Heiko Maas gegen Abzug von Atomwaffen

Peinlichkeitsminister Heiko Maas hat sich gegen den Abzug von US-Atombomben aus Deutschland ausgesprochen. Das steht jedoch im Widerspruch zu einem Bundestagsbeschluss und dem Wunsch der Mehrheit der Deutschen. Das Thema Abzug von US-Atombomben verdeutlicht nach Meinung von Beobachtern, dass Deutschland immer noch ein besetztes Land ohne Souveränität ist.

Ein souveräner Staat könnte anderen Staaten verbieten, gegen seinen Willen Atomwaffen auf seinem Gebiet zu stationieren. Deutschland kann dies jedoch nicht tun.

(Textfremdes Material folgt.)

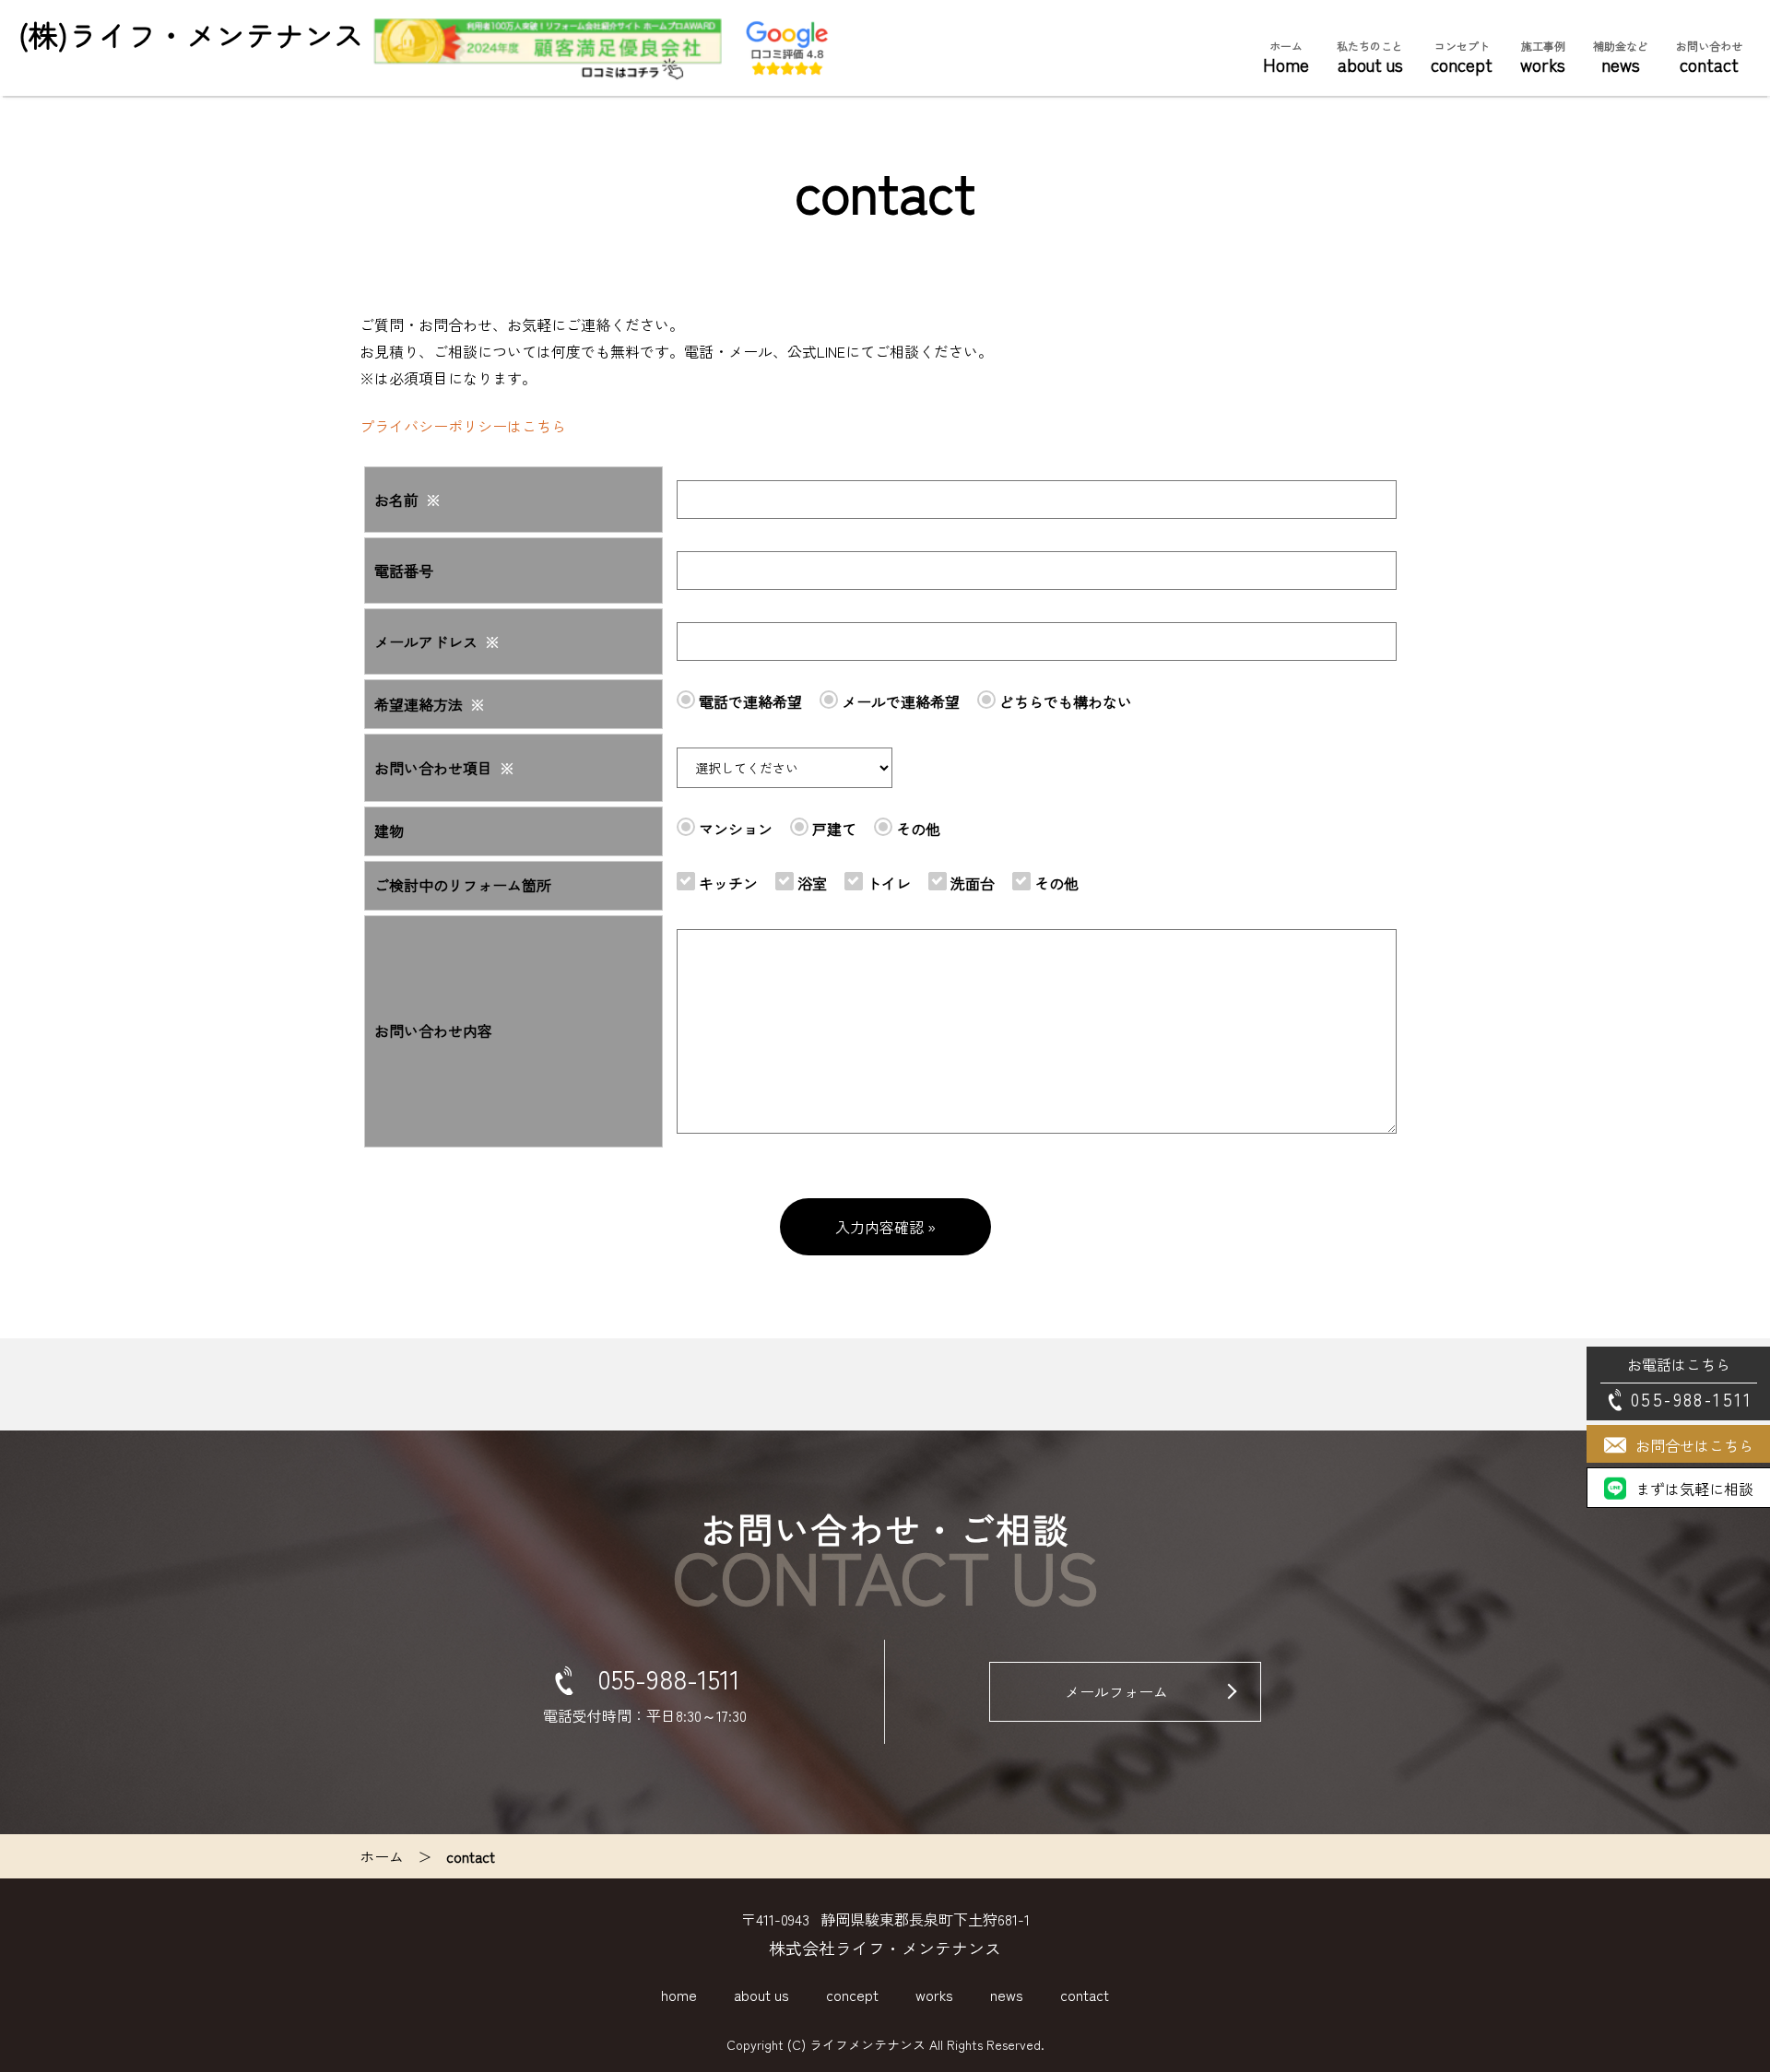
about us (1370, 57)
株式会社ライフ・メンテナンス (885, 1948)
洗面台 (971, 883)
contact (1709, 57)
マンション (734, 829)
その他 (916, 829)
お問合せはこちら (1694, 1445)
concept (1462, 57)
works (1542, 57)
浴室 (810, 883)
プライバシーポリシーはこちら (463, 426)
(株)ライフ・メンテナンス (190, 34)
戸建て (832, 829)
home (679, 1995)
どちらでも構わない (1064, 701)
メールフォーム (1116, 1691)
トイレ (887, 883)
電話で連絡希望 (748, 701)
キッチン (726, 883)
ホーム (382, 1856)
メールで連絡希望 (899, 701)
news (1620, 57)
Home (1286, 57)
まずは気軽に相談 (1694, 1488)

Es gibt einen Beschluss des Bundestags aus dem Jahre 2010, in dem die Bundesregierung aufgefordert wurde, sich „gegenüber den amerikanischen Verbündeten mit Nachdruck für den Abzug von US-Atomwaffen aus Deutschland einzusetzen.“ Der Beschluss gilt bis heute, nur geschehen ist nichts.

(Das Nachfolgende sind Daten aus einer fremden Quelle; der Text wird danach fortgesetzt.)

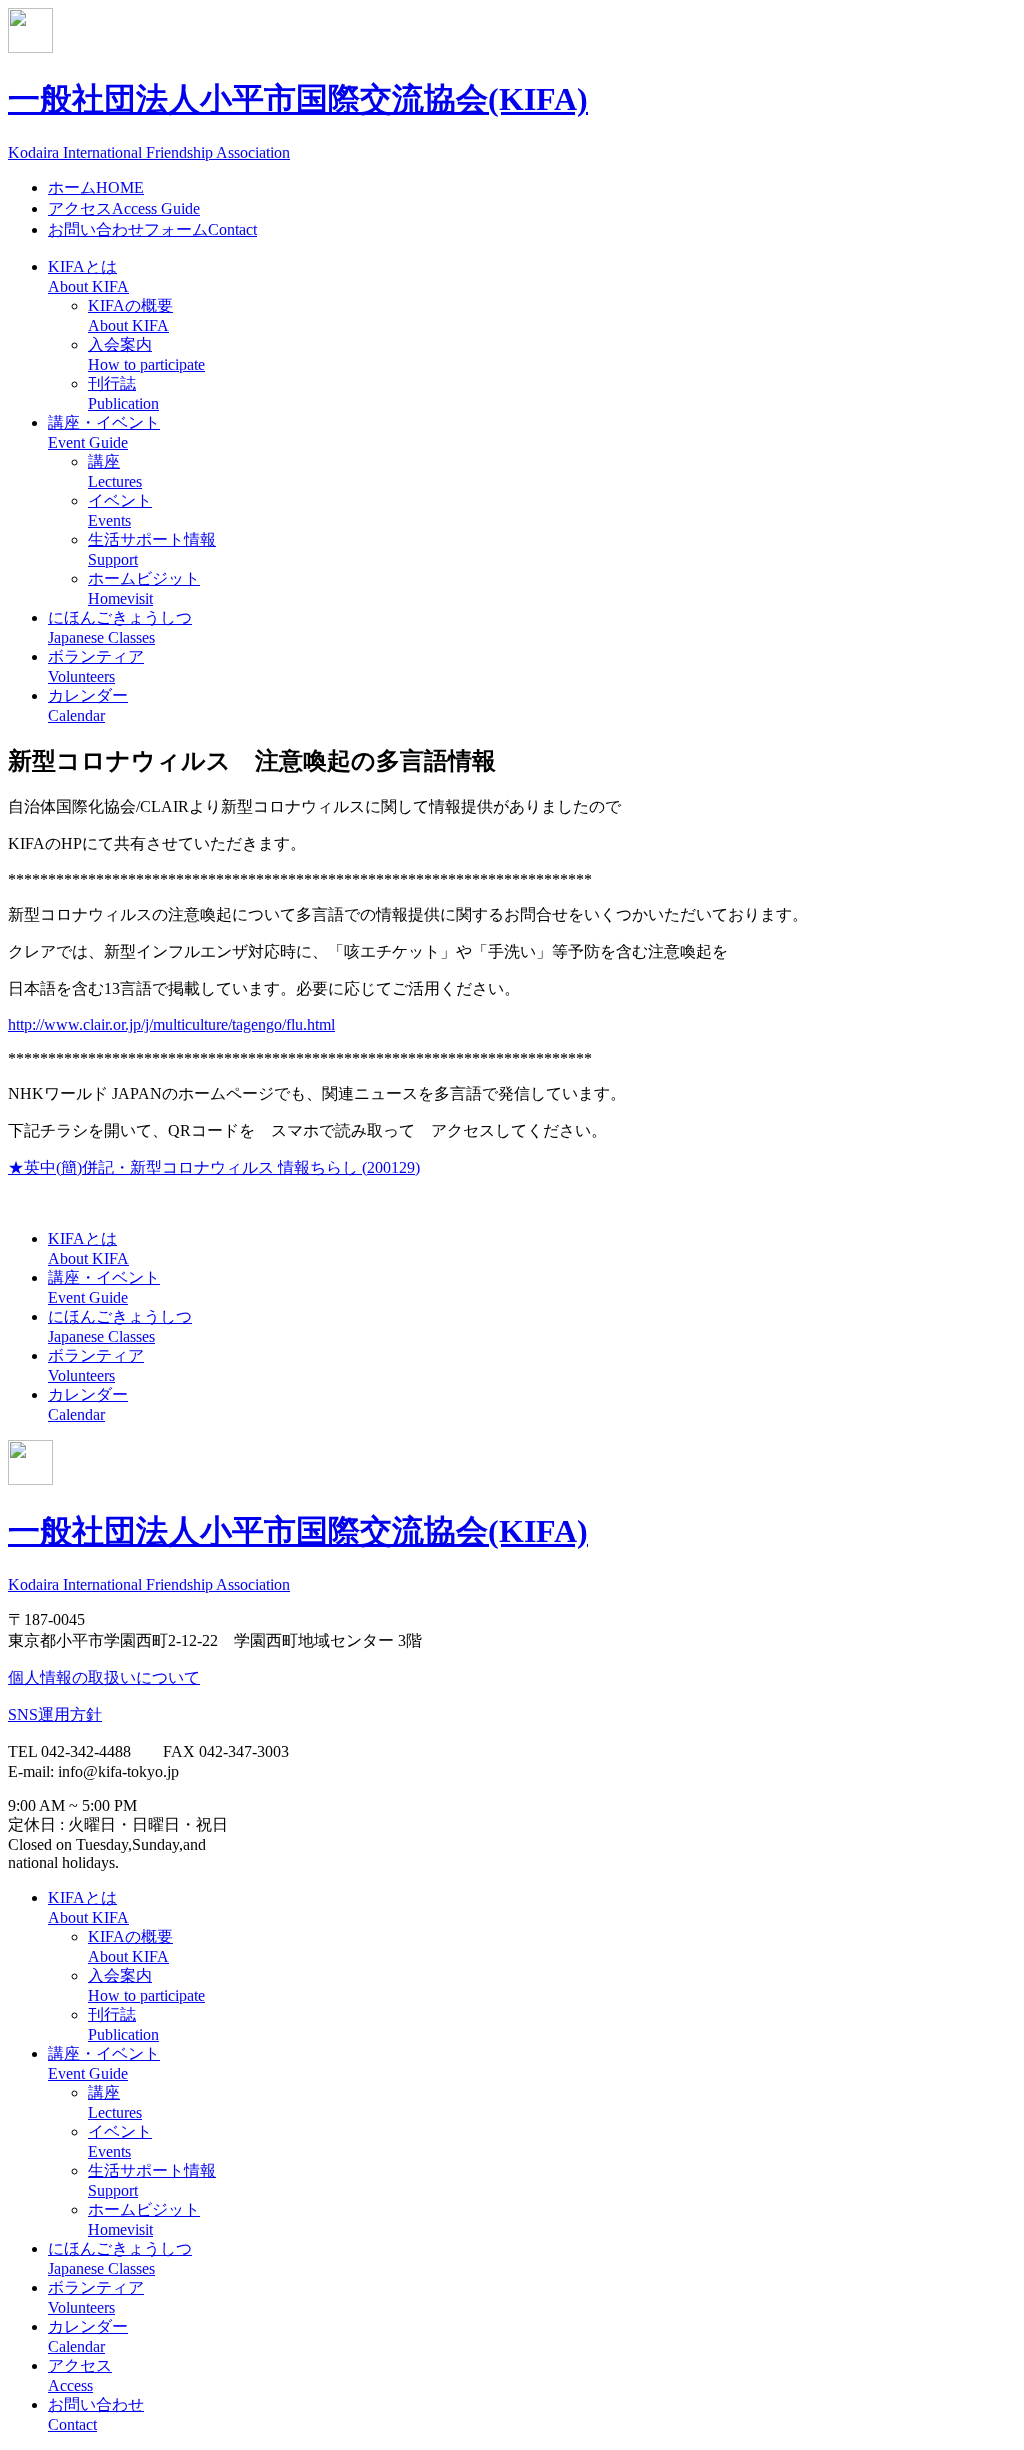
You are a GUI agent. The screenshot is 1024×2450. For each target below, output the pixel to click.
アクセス (124, 208)
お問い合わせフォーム (152, 229)
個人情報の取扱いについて (104, 1677)
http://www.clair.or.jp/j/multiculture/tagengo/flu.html (171, 1024)
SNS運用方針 (55, 1714)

Bundestagsbeschlüsse sind eigentlich für die Regierung bindend. Wenn sich Maas gegen den Abzug von Atomwaffen ausspricht, handelt er gegen den Beschluss des Bundestags. Wenn Deutschland souverän wäre, dann könnte die Regierung den Abzug der Atomwaffen fordern, wozu sie nach dem Bundestagsbeschluss verpflichtet wäre. Die Bundesregierung kommt nach Meinung von Kritikern dem Beschluss deshalb nicht nach, weil sie als besetztes Land dazu keine Befugnis hat.

Der deutsche Steuerzahler bezahlt für die Stationierung von US-Truppen und -Waffen in Deutschland Millionen. Dabei wäre es Aufgabe der Medien, auf diese Missstände hinzuweisen und die Bevölkerung aufzuklären. Es wäre die Pflicht der Medien gewesen auf den verbindlichen Beschluss des Bundestags hinzuweisen. Sie tun jedoch alles, um dieses Thema weiterhin zu unterdrücken.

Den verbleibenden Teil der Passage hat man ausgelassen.